- Objetivo da tarefa -
Extraia integralmente o texto abaixo, sobre o terramoto no romance, sem alterar uma única palavra.

- Texto fornecido -

::::

O terramoto ocupa, no máximo, vinte páginas do romance em que a informação
é toda debitada. De repente temos mil olhos – já somos o guarda dos escravos, o
nobre a quem os escravos fogem, somos os escravos, somos as vozes da corte e o
não sei quantos que toma conta dos gatos da rainha. Somos tudo e, no instante a
seguir ao terramoto já temos o relato completo dos danos e do número de mortos.
A propósito… a sério que foram 30 000 pessoas enterradas com orações?! Não
admira que, em 1755, o Marquês de Pombal tenha apressado os enterros!
Em termos históricos não encontrei grande coisa a apontar – excepto,
talvez, a utilização do termo “gótico” relativamente à escrita por parte do
gramático. A minha ideia é que o termo “gótico” só tem realmente adesão no
século XIX, com os revivalismos, e que antes disso surgiu no século XVI mas
como algo pejorativo. Isto é, à luz do renascimento qualquer arte anterior
seria vista como arcaica - excepto a clássica em que se inspirou - não? A minha questão é: falava-se em caracteres
góticos tal como agora se fala associados sobretudo à Idade Média?
O rei nem chega a ser apresentado ao leitor, parece-me que só surge uma vez
a dar as mãos à rainha numa sucessão de situações sem grande importância
aparente. Sucedem-se listas intermináveis de tipos de tecidos e diálogos meio
afectados, muito pouco naturais.

::::

- Dados armazenados -
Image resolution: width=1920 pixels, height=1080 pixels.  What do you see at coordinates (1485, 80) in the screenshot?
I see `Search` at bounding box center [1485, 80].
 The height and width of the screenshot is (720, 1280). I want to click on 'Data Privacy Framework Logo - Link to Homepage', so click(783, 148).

::::

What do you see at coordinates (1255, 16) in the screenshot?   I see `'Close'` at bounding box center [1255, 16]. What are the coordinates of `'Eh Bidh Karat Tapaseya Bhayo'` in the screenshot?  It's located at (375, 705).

::::

- Resultado esperado -
O terramoto ocupa, no máximo, vinte páginas do romance em que a informação
é toda debitada. De repente temos mil olhos – já somos o guarda dos escravos, o
nobre a quem os escravos fogem, somos os escravos, somos as vozes da corte e o
não sei quantos que toma conta dos gatos da rainha. Somos tudo e, no instante a
seguir ao terramoto já temos o relato completo dos danos e do número de mortos.
A propósito… a sério que foram 30 000 pessoas enterradas com orações?! Não
admira que, em 1755, o Marquês de Pombal tenha apressado os enterros!
Em termos históricos não encontrei grande coisa a apontar – excepto,
talvez, a utilização do termo “gótico” relativamente à escrita por parte do
gramático. A minha ideia é que o termo “gótico” só tem realmente adesão no
século XIX, com os revivalismos, e que antes disso surgiu no século XVI mas
como algo pejorativo. Isto é, à luz do renascimento qualquer arte anterior
seria vista como arcaica - excepto a clássica em que se inspirou - não? A minha questão é: falava-se em caracteres
góticos tal como agora se fala associados sobretudo à Idade Média?
O rei nem chega a ser apresentado ao leitor, parece-me que só surge uma vez
a dar as mãos à rainha numa sucessão de situações sem grande importância
aparente. Sucedem-se listas intermináveis de tipos de tecidos e diálogos meio
afectados, muito pouco naturais.